Esto es muy sencillo, el segundo tipo de arquitectura más antiguo que existe es la arquitectura corporativa. (El más antiguo es la arquitectura residencial, las casas, claro).
Los edificios corporativos cumplen una serie de reglas idénticas a la de cualquier otra construcción, pero además, tienen vocación de símbolo.
De imagen formal, estética y material de la empresa a la que representan.
¿Y cuál es el edificio corporativo más antiguo de la civilización? Los edificios religiosos.
Las iglesias y las catedrales son símbolos de una empresa muy antigua: la Iglesia.
Un edificio corporativo es, en el fondo, un gran anuncio. Por eso, un palacio también es arquitectura corporativa, y un museo y un pabellón y un estadio y hasta unas viviendas de protección oficial tendrían el carácter subyacente de arquitectura corporativa.
Es decir, que la arquitectura corporativo no son solo los edificios de oficinas. La diferencia es que la función inicial es muy distinta y, a veces, muy específica.
Unas oficinas solo son un gran espacio abierto donde colocar mesas de trabajo, mientras que un estadio, por ejemplo, además de ser un símbolo del club al que representa, necesita prestar atención a cientos de detalles funcionales distintos y solapados.
Y hay unos pocos casos en los que se produce una coexistencia perfecta entre las necesidades funcionales y la imagen corporativa de una compañía: el Lingotto de la FIAT en Turín.
Si lo pensáis, solo hay un elemento externo intrínsecamente necesario al coche: la carretera.
En el propio ancho y en los radios de giro. En cada recta y cada curva, la carretera define la dirección, la aceleración y la distancia de frenado de los coches que circulan en ella.
Salvo que conduzcamos un buen vehículo todoterreno, la carretera es el verdadero dios de los coches. Porque están obligados a rodar por ella.
Y su tamaño y sus necesidades son enormemente distintas a las del peatón porque, en realidad, no está construida para el hombre.
De ahí que la obra que Giovanni Agnelli, director de la FIAT, encargó en 1915 al joven arquitecto Giacomo Mattè-Trucco fuese tan complicada.
Había que construir una nueva fábrica en el distrito del Lingotto, a las afueras de Turín, y el edificio debía albergar oficinas pero también las plantas de producción industrial de los automóviles, con el espacio y las peculiaridades técnicas que requería la maquinaria.
Pero además de todo eso, el edificio debería incorporar, en la medida de lo posible, una pista de pruebas para los coches recién terminados.
La solución que ofrecieron Mattè-Trucco y el ingeniero Ugo Gobbato fue extraordinaria y radical:
Colocaron el circuito en la azotea.
O no.
En realidad no colocaron el circuito en la azotea del edificio.
Como diría Le Corbusier, construyeron un edificio DEBAJO de un circuito de carreras. Porque TODA toda la cubierta es la pista de pruebas y, por tanto, toda la construcción se supedita al circuito.
En el Lingotto, la carretera no solo marca la velocidad y la ruta de los coches, sino que define la forma y las dimensiones del edificio que está debajo.
Incluso la manera de acceder a la cubierta, mediante rampas helicoidales en el interior, se define por la existencia de ese circuito de carreras que gira y gira a treinta metros de altura.

_POR HACER_.
Prosigue el texto sobre la arquitectura corporativa y el Lingotto de la FIAT a partir de su última oración.

_DATOS_.

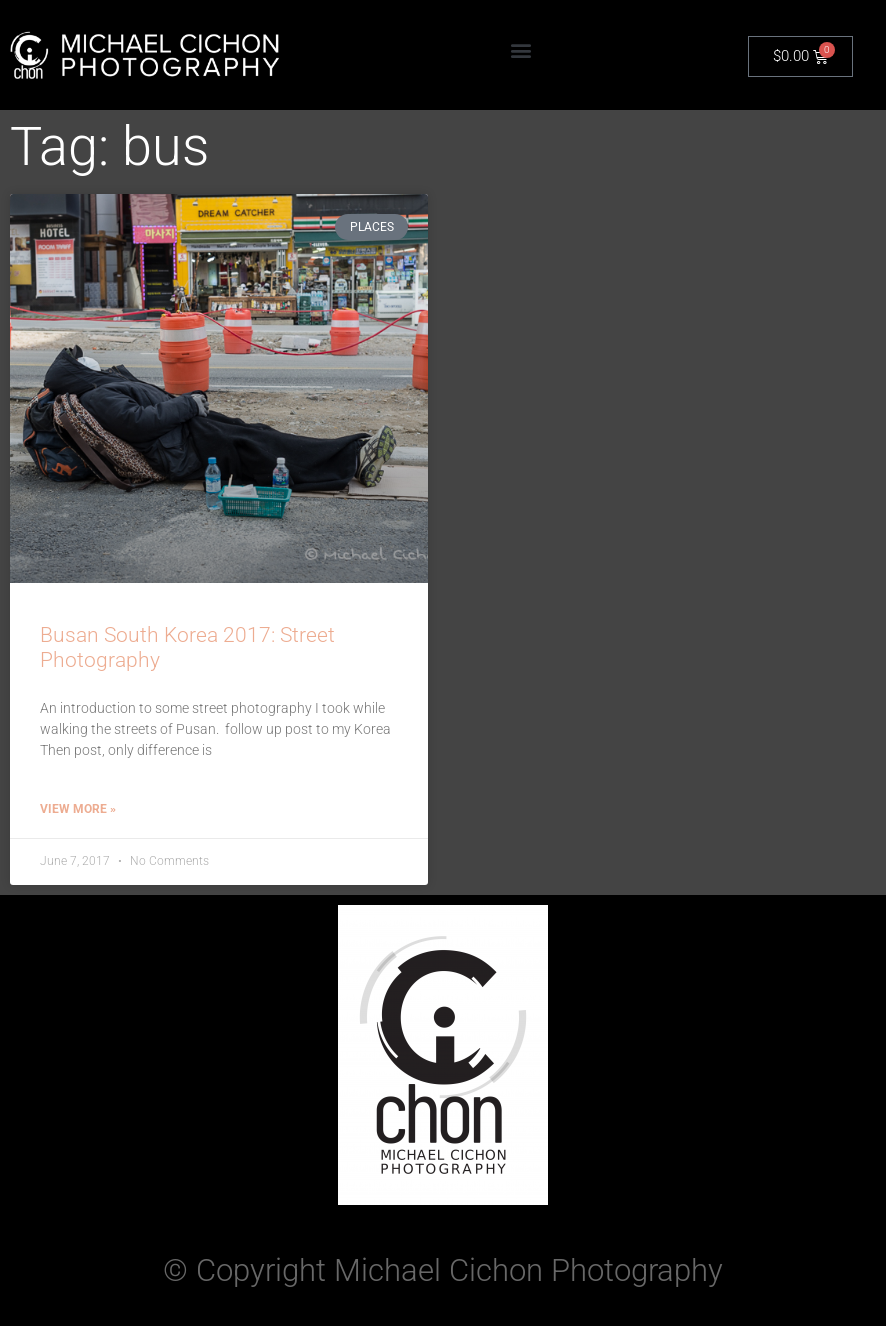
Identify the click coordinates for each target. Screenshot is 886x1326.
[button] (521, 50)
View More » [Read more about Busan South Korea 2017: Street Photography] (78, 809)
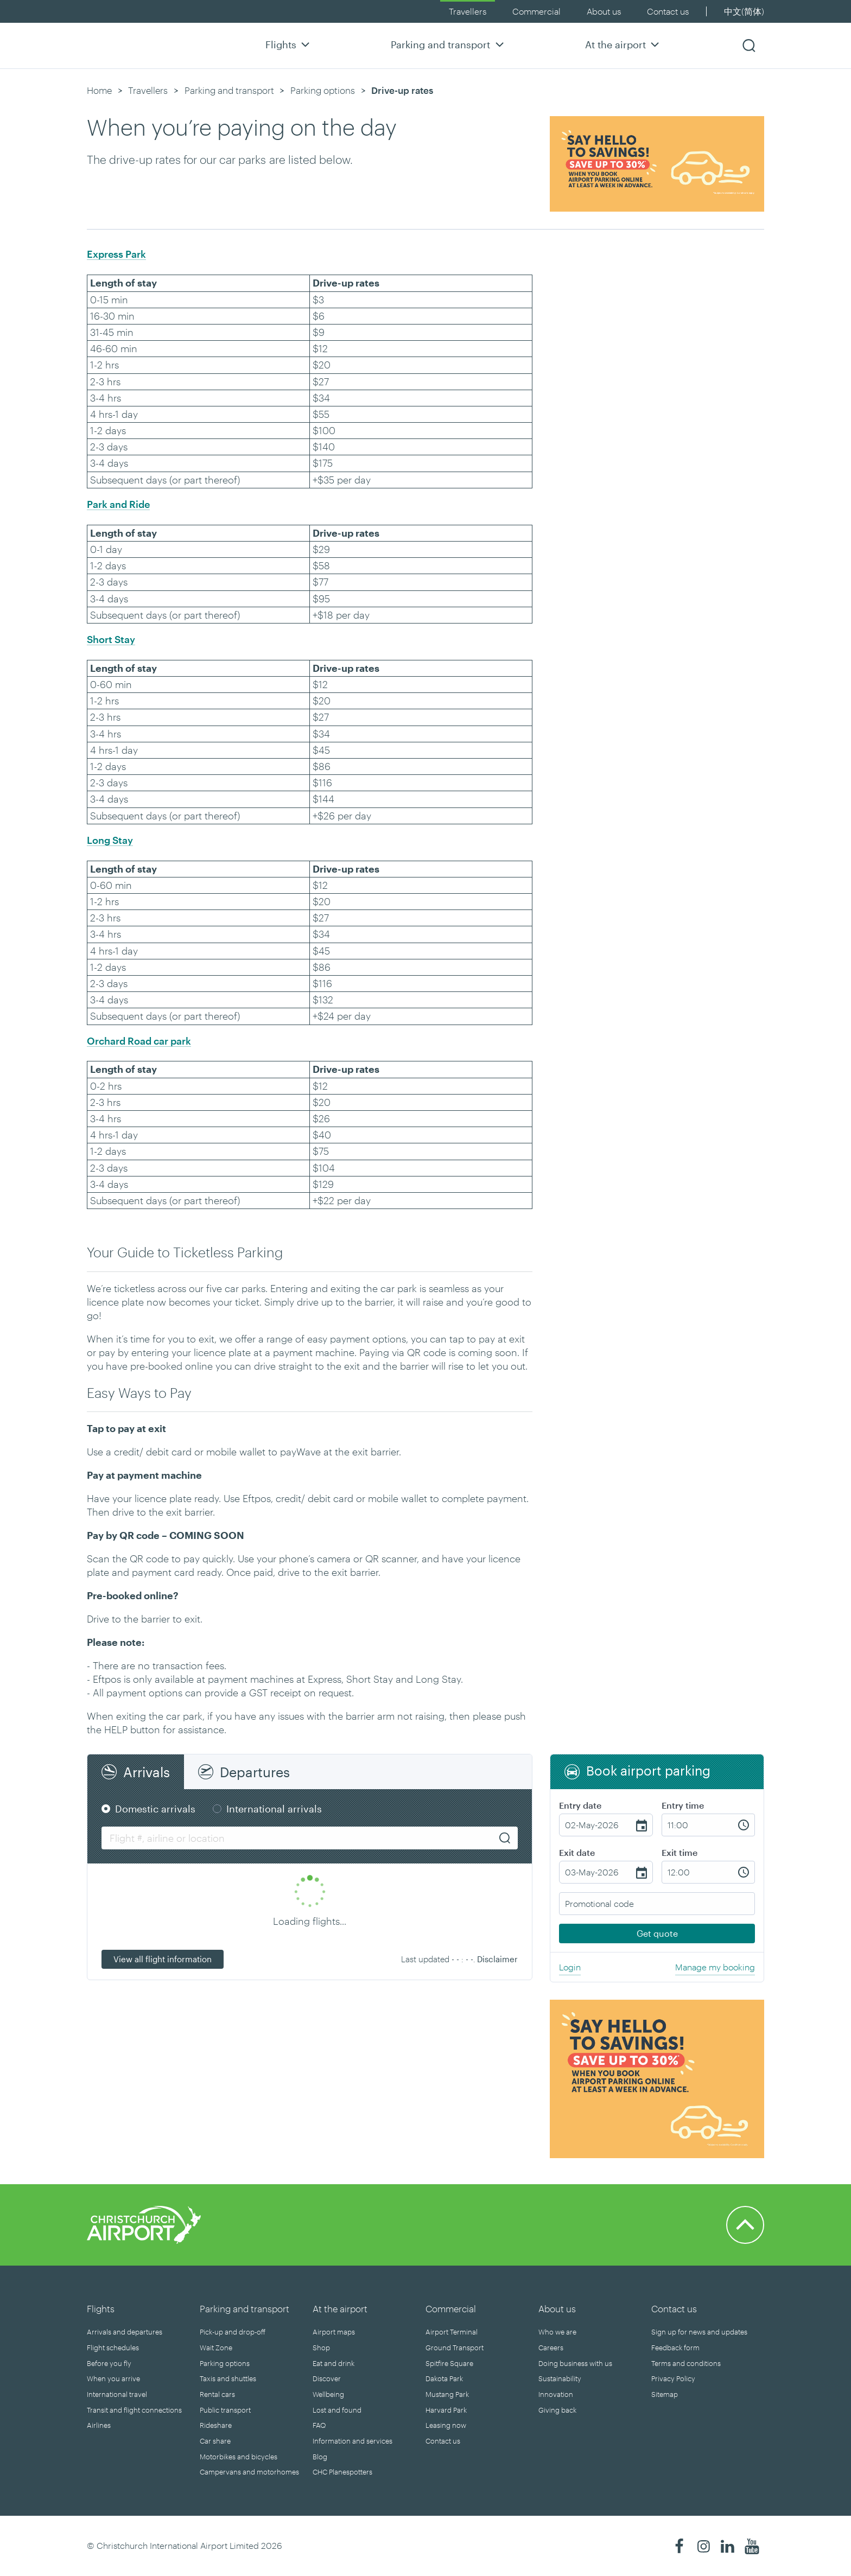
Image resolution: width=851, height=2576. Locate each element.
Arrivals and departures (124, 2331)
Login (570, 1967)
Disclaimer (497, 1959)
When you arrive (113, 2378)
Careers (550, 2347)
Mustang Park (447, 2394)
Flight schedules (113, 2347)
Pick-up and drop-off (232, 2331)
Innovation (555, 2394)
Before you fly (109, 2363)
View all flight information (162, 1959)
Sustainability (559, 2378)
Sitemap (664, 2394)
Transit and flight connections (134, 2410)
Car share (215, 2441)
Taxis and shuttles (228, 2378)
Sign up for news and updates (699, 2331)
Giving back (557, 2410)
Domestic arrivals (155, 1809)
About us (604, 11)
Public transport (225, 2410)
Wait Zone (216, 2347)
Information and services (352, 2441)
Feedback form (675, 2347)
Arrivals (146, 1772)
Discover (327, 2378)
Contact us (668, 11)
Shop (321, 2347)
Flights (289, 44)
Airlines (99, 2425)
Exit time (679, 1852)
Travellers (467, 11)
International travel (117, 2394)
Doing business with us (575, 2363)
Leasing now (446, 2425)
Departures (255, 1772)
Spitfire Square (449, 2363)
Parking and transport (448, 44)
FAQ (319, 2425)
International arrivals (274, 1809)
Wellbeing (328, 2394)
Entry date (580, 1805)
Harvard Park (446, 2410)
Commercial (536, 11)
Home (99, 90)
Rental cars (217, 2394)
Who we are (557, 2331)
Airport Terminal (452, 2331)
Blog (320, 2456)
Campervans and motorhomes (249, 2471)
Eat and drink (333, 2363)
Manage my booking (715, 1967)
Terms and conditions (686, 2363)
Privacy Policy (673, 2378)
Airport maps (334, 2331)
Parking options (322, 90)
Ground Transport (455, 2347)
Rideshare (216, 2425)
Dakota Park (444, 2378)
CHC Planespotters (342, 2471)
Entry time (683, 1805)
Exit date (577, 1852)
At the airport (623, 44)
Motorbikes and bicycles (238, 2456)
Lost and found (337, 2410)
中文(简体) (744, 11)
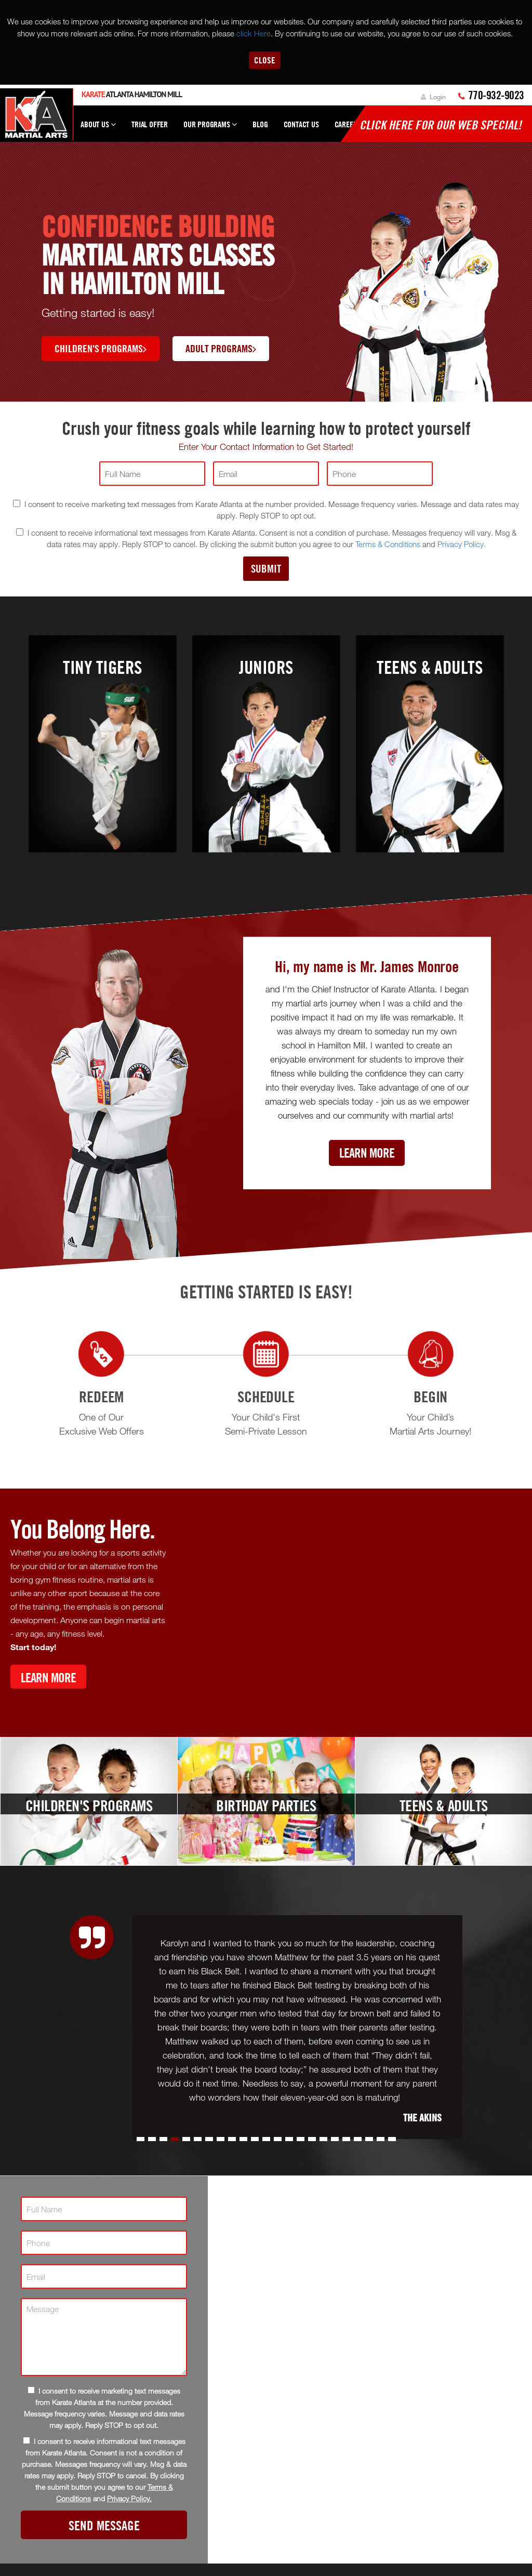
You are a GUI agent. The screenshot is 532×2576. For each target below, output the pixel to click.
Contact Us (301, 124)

_RESPUESTA ESCRITA_.
Las oficinas son una parte secundaria. Las salas de reuniones, los despachos y hasta las plantas de fabricación se ven condicionadas por una decisión tan extrema como llena de significado.
Porque el mejor anuncio consiste en enseñar lo buenos que son tus productos, y el mejor edificio para una compañía automovilística es el que demuestra al mundo lo rápidos que ruedan tus coches.
El Lingotto se inauguró en 1922 bajo la presencia del rey Víctor Manuel II. Su fama dio la vuelta al mundo y se convirtió en un símbolo de la FIAT, del barrio en el que se levantaba e incluso de la ciudad de Turín.
También fue un modelo y casi un compendio de los sistemas constructivos más modernos de la época, a base de elementos prefabricados de hormigón armado y pretensado.
El edificio permaneció en funcionamiento hasta 1982 si bien, a partir de 1939, gran parte de los modelos de la marca se fabricaron en la planta Mirafiori que FIAT había construido a unos kilómetros de distancia.
Dentro se fabricaron los famosísimos Topolino.
Y en su cubierta peraltada se grabaron decenas de anuncios y se tomaron otras tantas sesiones de fotos.
Y también se rodó una persecución especialmente molona con tres MINIs para "Un trabajo en Italia", la peli de 1969.
En 1985, la compañía encargó a Renzo Piano la remodelación del edificio, con el objetivo de transformarlo en una instalación de usos múltiples.
Piano le añadió, entre otras cosas, un helipuerto y una sala de conferencias corporativa.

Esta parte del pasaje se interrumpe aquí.